Nos últimos dois anos, escrevendo uma novela com o
orçamento apertado, eu pude compreender as enormes
diferenças nas demandas materiais entre poesia e prosa.
Na reivindicação de nossa literatura, a poesia tem sido
a voz principal das pessoas pobres, da classe operária e
das mulheres de Cor. Um teto próprio pode ser uma
condição à escrita da prosa, mas também são resmas
de papel, uma máquina de escrever e tempo de sobra"


   Eu entrei no curso de Letras nos anos 90 na UFRGS. É um curso majoritariamente de alunas, com poucos alunos. Mas, entre 150 alunos, só tinha eu e mais dois alunos negros. A universidade foi o lugar onde mais sofri racismo na vida. Eu tive que trancar o curso porque não aguentei a rotina de humilhação e exclusão partidas dos meus colegas e professores. No meu caso, a questão de classe social também contou muito pois eu estagiava na faculdade durante todo o curso como bolsista e monitora. Depois de um tempo, voltei e me formei.

   Quanto ao machismo, eu vou te relatar o que percebi e que também foi discutido recentemente (maio 2017) num encontro sobre Letras e Feminismo no FestiPoa Literária com a presença da escritora e professora Heloísa Buarque de Holanda.  O machismo intelectual está presente nas bibliografias dos cursos. Os estudantes de Letras não leem escritoras, não leem mulheres! Nossa visão de mundo é masculina e branca.
    Também trago aqui uma fala da escritora Lélia Almeida na última Feira do Livro de Porto Alegre: “Os homens não leem e não escrevem sobre outros pares femininos, como irmãs por exemplo. “Eles contam sobre Antígona, Anna Karenina, Madame Bovary, todas fazem parte de romances famosos, mulheres que se tornam influentes e morrem de castigo. Uma se atira nos trilhos e a outra toma veneno. Terminam loucas, senis, doentes ou mortas.”

## Tarefa proposta
Retome o depoimento sobre racismo e machismo no curso de Letras e dê continuidade a ele a partir da última frase apresentada.

Dados de elementos e posições de texto
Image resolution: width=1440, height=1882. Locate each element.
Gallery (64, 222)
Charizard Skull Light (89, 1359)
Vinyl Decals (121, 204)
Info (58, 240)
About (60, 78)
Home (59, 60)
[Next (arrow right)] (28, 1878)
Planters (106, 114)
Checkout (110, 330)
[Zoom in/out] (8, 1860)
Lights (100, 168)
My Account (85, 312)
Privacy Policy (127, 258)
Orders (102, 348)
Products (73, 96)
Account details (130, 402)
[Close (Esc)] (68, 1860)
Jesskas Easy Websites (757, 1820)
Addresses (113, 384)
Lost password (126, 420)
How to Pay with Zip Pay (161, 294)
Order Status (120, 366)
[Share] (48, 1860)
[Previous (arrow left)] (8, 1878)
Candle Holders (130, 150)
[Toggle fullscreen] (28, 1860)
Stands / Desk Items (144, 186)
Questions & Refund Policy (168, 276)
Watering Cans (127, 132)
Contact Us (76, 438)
* * *
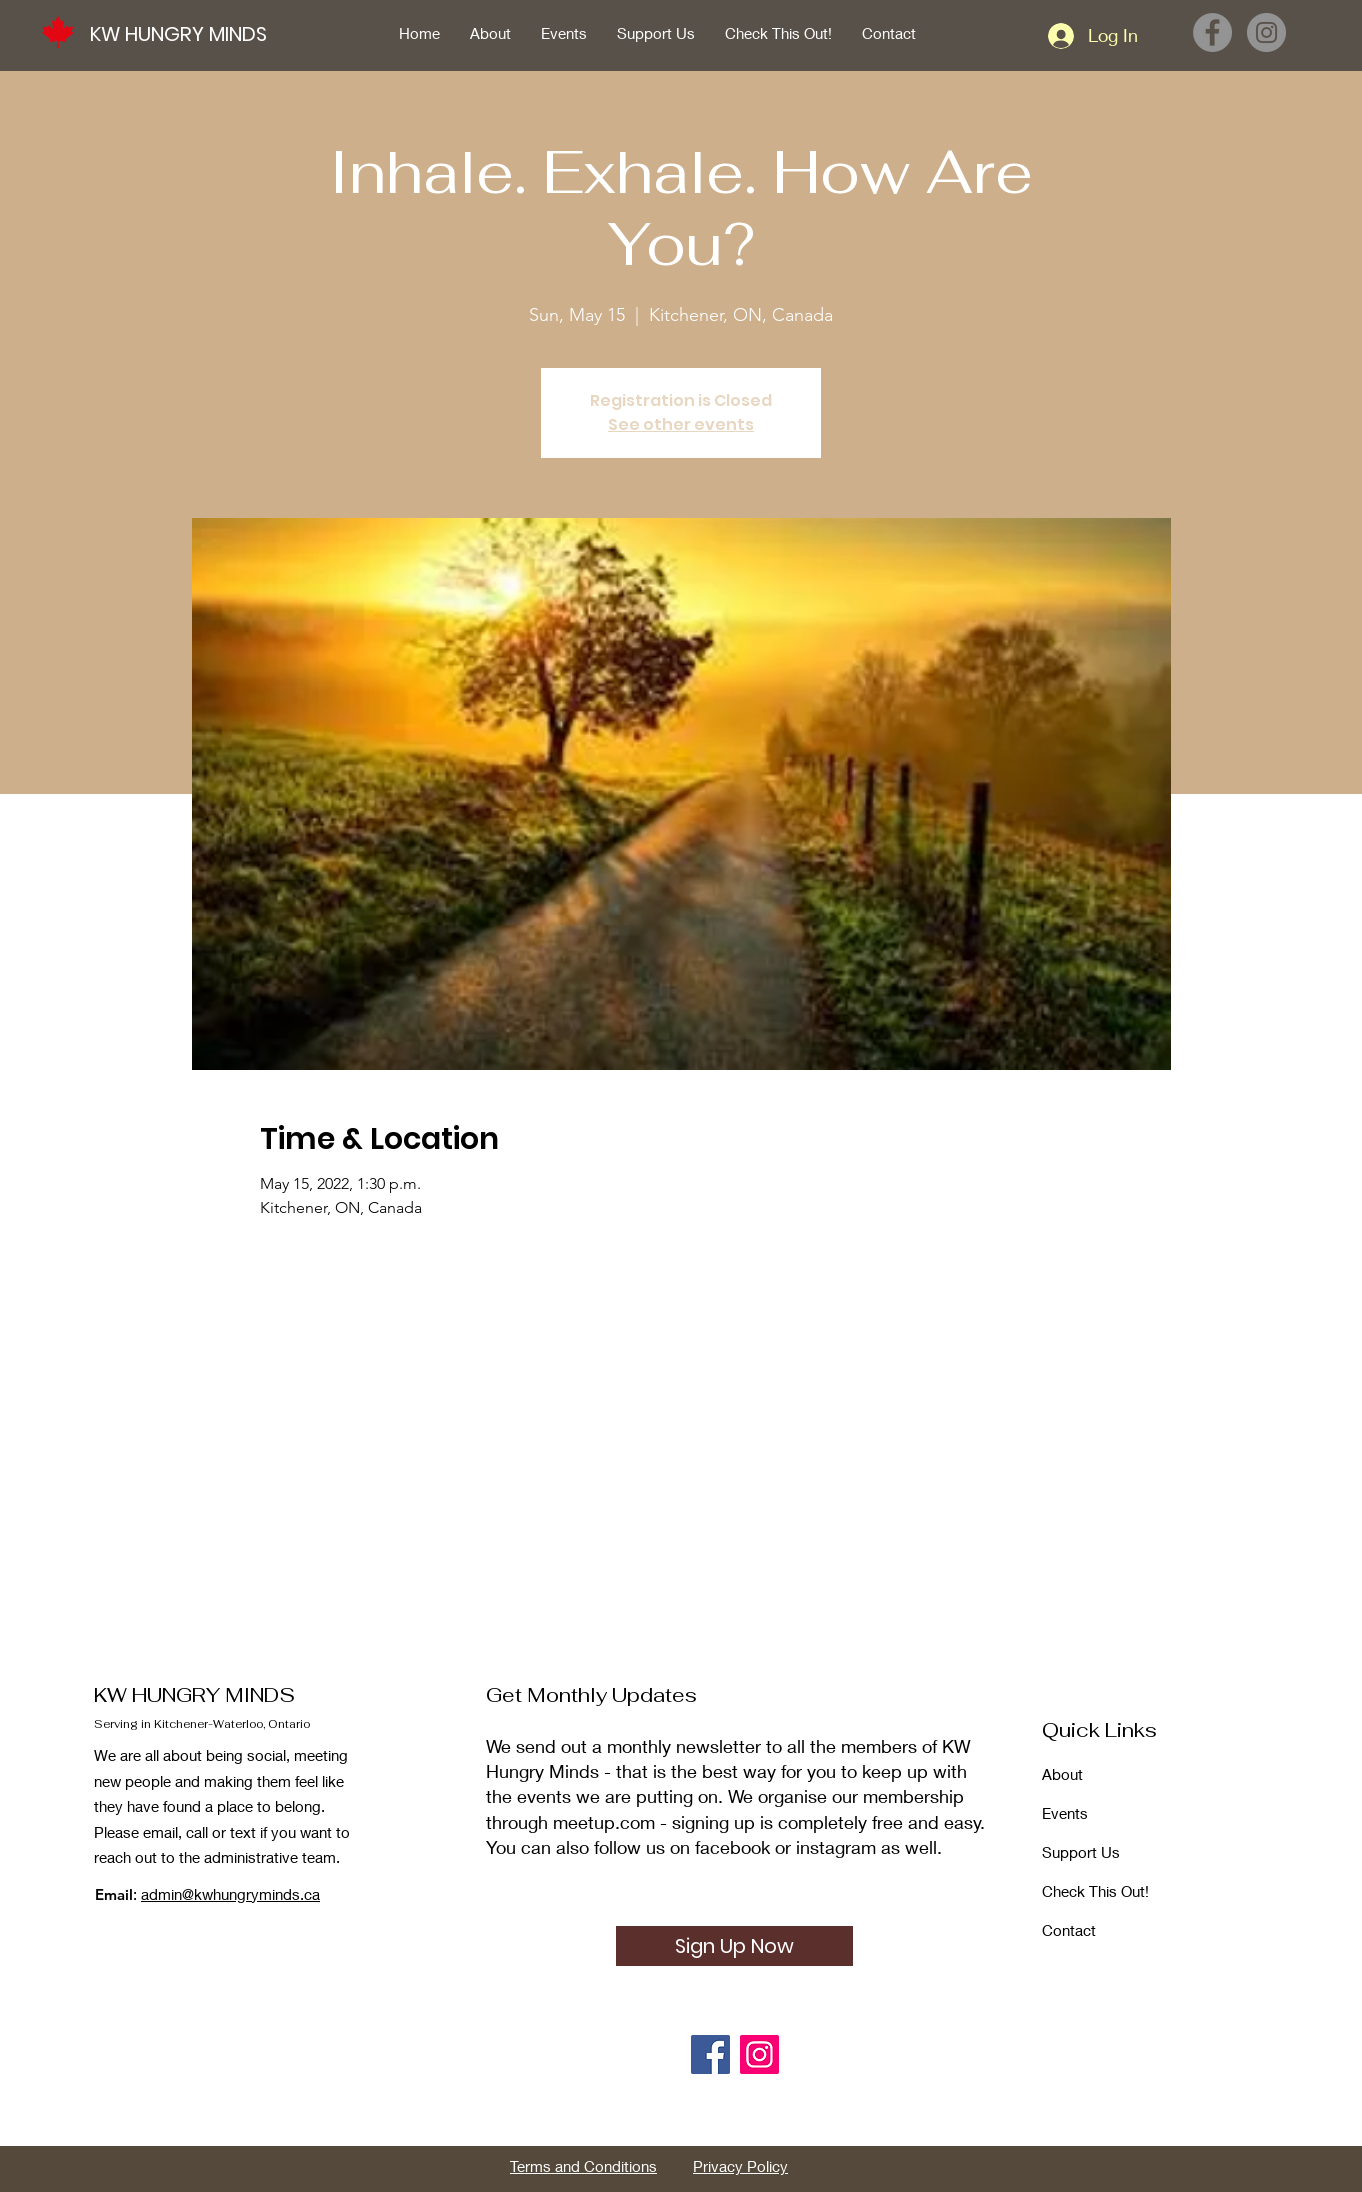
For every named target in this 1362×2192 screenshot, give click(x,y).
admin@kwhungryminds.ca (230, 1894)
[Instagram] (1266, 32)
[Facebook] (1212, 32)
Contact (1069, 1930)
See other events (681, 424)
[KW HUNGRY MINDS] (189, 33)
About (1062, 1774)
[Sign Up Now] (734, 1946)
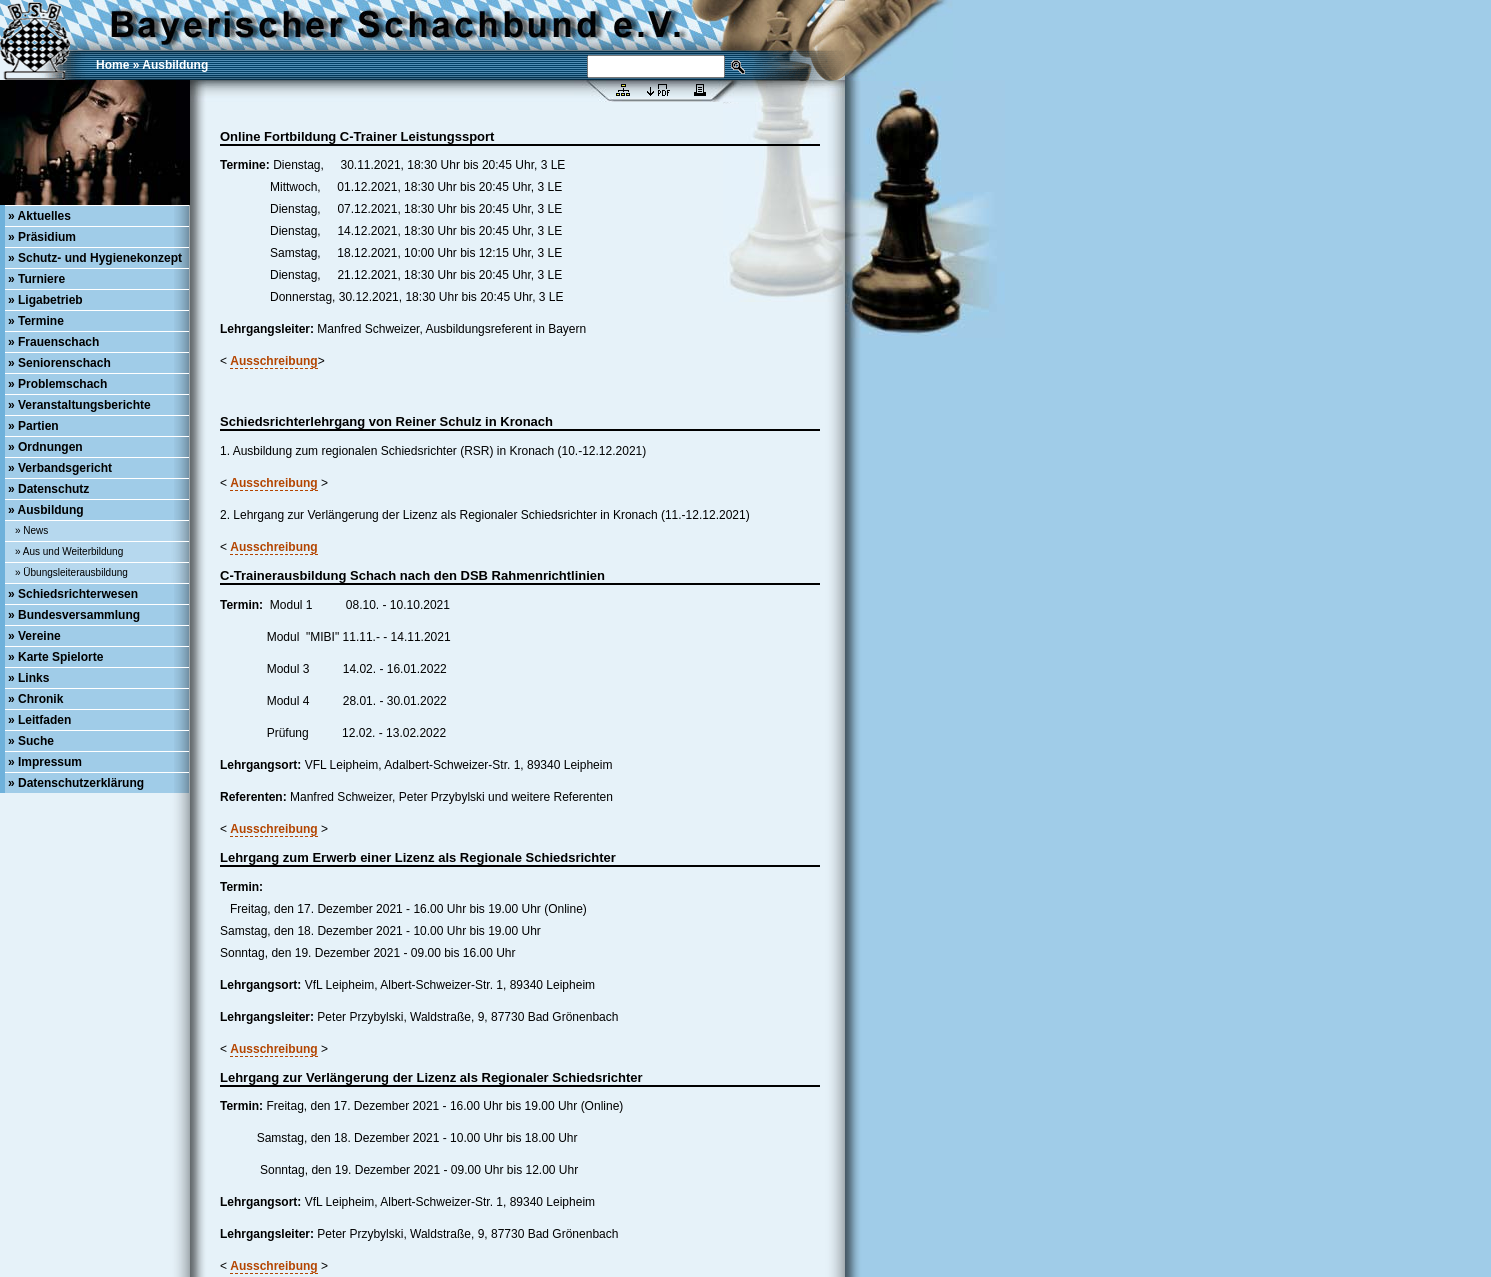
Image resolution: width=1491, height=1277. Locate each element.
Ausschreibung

## Resposta da tarefa
    A proposta de Lélia é que os leitores conheçam mais sobre as mães e as filhas na literatura de autoria feminina. A inserção neste universo serve para compreender, “ao contrário de premissas patriarcais, que os afetos entre as mulheres são de central importância, empoderadores de todas as personagens envolvidas”. Para ela, o caminho fundamental para compreender historicamente o apagamento desta relação é o fato das mulheres somente alcançarem a felicidade ao se casarem com os homens. Desta forma, as figuras centrais da literatura – e da vida real – acabam sendo, sobretudo, os pais, os irmãos, os amigos e os amantes.

   Quanto ao racismo, eu voltei agora para a Universidade e me sinto mais à vontade pela quantidade alunos negros que entraram pelas cotas raciais. Agora não estou sozinha, nem isolada e posso te garantir que os alunos cotistas são os mais estudiosos e dedicados. 

    Sobre o mercado editorial, eu posso te dizer que ainda temos que ocupar mais espaço. Eu publiquei meu primeiro livro através de um concurso e uma premiação. Tenho participado de diversos outros concursos literários e publicado em Antologias junto com outras poetisas e poetas. Tenho uma pesquisa sobre escritoras negras e ao procurar suas obras me deparei com as publicações já esgotadas nas editoras ou esgotadas com a autora sem previsão de novas publicações. Numa mesa na Feira do Livro de 2015, uma editora nos relatou que as livrarias não sabem vender Literatura Negra. Ou os livros ficam escondidos, ou não se encaixam em nenhum setor de gênero ou temática. A Lélia Almeida também fala sobre as premiações são incipientes e a crítica literária que é inexistente. Este ano surgiu um grupo chamado Mulherio das Letras que vai se reunir em Outubro na cidade de João Pessoa e já conta com 4.300 escritoras que vão se reunir para achar maneiras de entrar no mercado editorial, nos concursos e premiações literários.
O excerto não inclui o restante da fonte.